My dad describes how I got a thorn in my thigh on the walk and cried, his memory differing from mine. Italian accent coming through so it’s a breathy *thhh* sound creating its own little thorn.
Thorn/Father, Father/Thorn.
I am sat at the countertop table as he is telling me this. He is making besciamella (the english usage comes from the french word béchamel) - he asks if I know how to make it and I smile and say of course, because it’s him who showed me - as a child sat on the countertop as he would repeat you have to be very careful and patient. And because when I made my first lasagna I made him email me the instructions.
My memory is like a rusty colander and a lot of what is left un-sieved revolves around food. My childhood represented by different cooking vessels and what we would eat from them. The pans from my childhood in the kitchen in the house next to Bushy Park are like this: the small saucepan with the besciamella, being repeatedly stirred with the wooden spoon; the large saucepan boiling rigatoni; the saucier with the bolognese left to simmer away for the afternoon; the extra big boiling pot for when we did homemade gnocchi, their pillowy bodies lined up on trays, then poured into the water, when they floated to the top it was a race to fish them out with the slotted spoon before they overcooked, and straight into the pesto. On saturdays, he would do the weekly shop and we would eat picnic food with salad out in the sun of the conservatory table. On sundays, it was for slow-cooked food, often a ragu, so we could leave it to alone while we went out for the afternoon.




This is one of my firelight memories. The saucepan left alone in the dark simmering way, the eerie sound of Sigur Ros playing in the background, and everything is tinged blue and there is the warm steam from the pan, and the only light come from the gas burning, and I feel somehow melancholic in a way you often do on sundays but can’t understand at that age, sensing there are some things you shouldn’t think about, but also held, knowing that I am being cooked for and looked after.
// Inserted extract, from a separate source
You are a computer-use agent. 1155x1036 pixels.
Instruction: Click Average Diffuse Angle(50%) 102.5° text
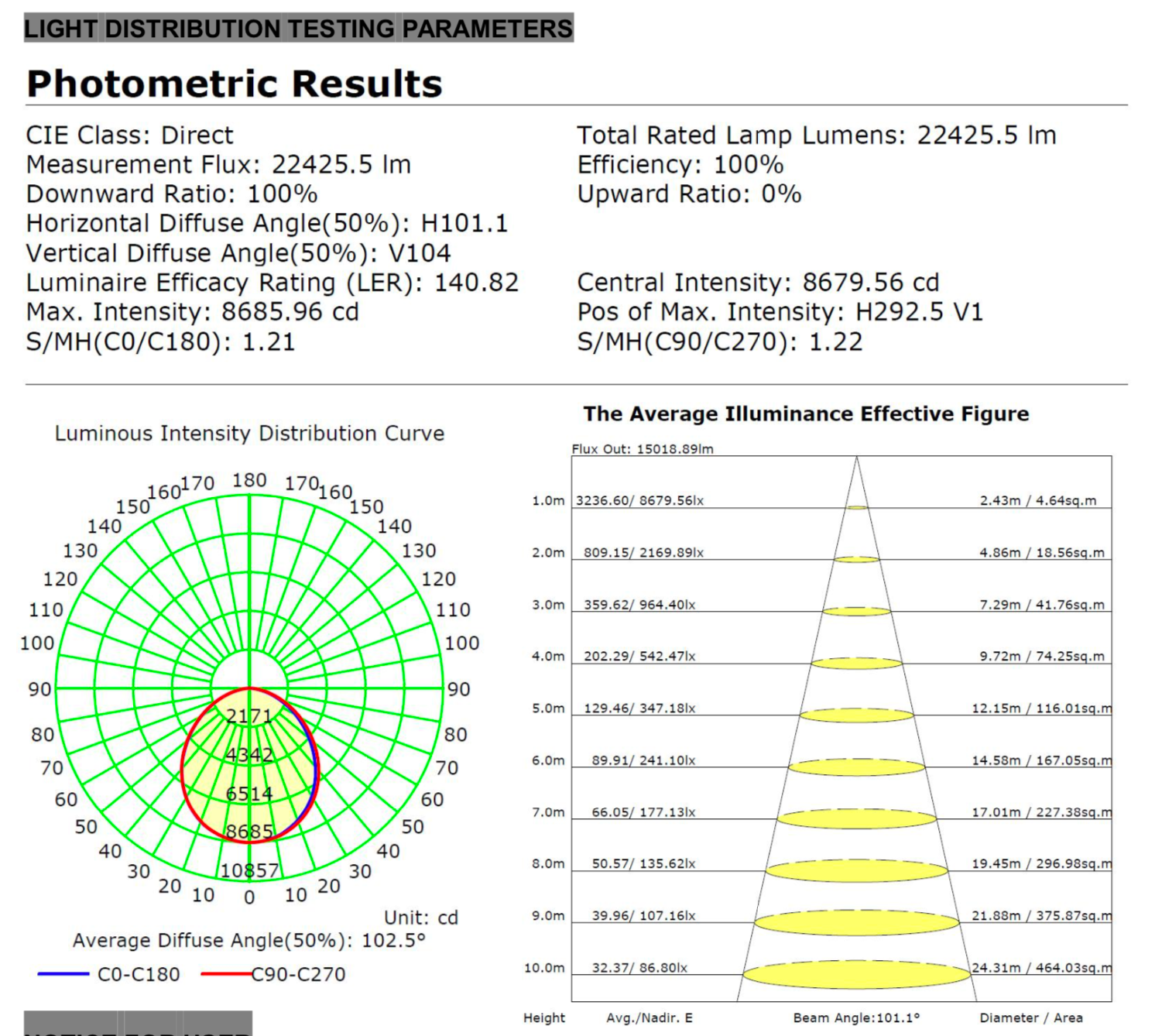[249, 941]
I liked to sit up on the counter next to him with my own saucepan and wooden spoon on my lap, imitating his actions. He would talk me through everything he was doing, that has always been his way of connecting. And here 20 years later, he is again repeating the instructions for besciamella, heat the butter and fold in the flour, when you have a ball, you slowly slowly start adding the milk, patiently still.
We talk about my life and my love, and I miss out all the scary details. I am watching his hands and his rings and the veins that travel along his fingers, I ask about the way he pronounces vowels and when he says air, how it sounds like huh-air he thinks I am making fun of his almost perfect Italian English, but I am just trying to occupy that snug space in his voice box that separates us to understand him better. He gives me advice and this time am glad to hear it, to feel him watching over me. My whole childhood under his care, which felt at times a dictatorship, my father-god. Who built a cardboard model of a shoe for when I kept failing to tie my own, who taught me to ride a bike by shoving a stick in the back and letting go without telling me, who taught me maths on his weekends off, and made us watch unsubtitled italian movies where he translated each line to us himself, and danced with me to Italian love songs in the kitchen, and I was always very scared of him and wanted to follow him everywhere and be held by him and thrown up in the sky.
And then suddenly, like that, thrust out into the world, waking up each day and wondering what I shall do and spending so much time meticulously planning hoping I will make the right choices and someone will tell me I am doing a good job, but no one tells me I am doing a good job, and the decisions seem to often be the wrong ones, and always whispering at men in alleyways, please tell me what to do all the time, and listening when they tell me even if I know they are stupid, and begging and begging, and doing everything to, for a moment, step outside my own brain and all the decisions, and having to get myself all tied up just to feel free of them, and feeling like I will cry everytime others cook for me and let me just sit there silenced by their care.
But here I am again, sat at the counter, and he is telling me what to do, and I am drinking it all in. And then he is cooking, and I am reading, and there is silence, and my face is getting lightly brushed by the steam, cheeks ever so slightly damp. What slow creeping peace this is. Then, like that, the kids break in, and they are showing us many things from their walk and baby maya is sleeping in the pram, so they have to whisper-shout, and his attention is pulled off away in many directions but I feel it still, bathing me all over, and the calm.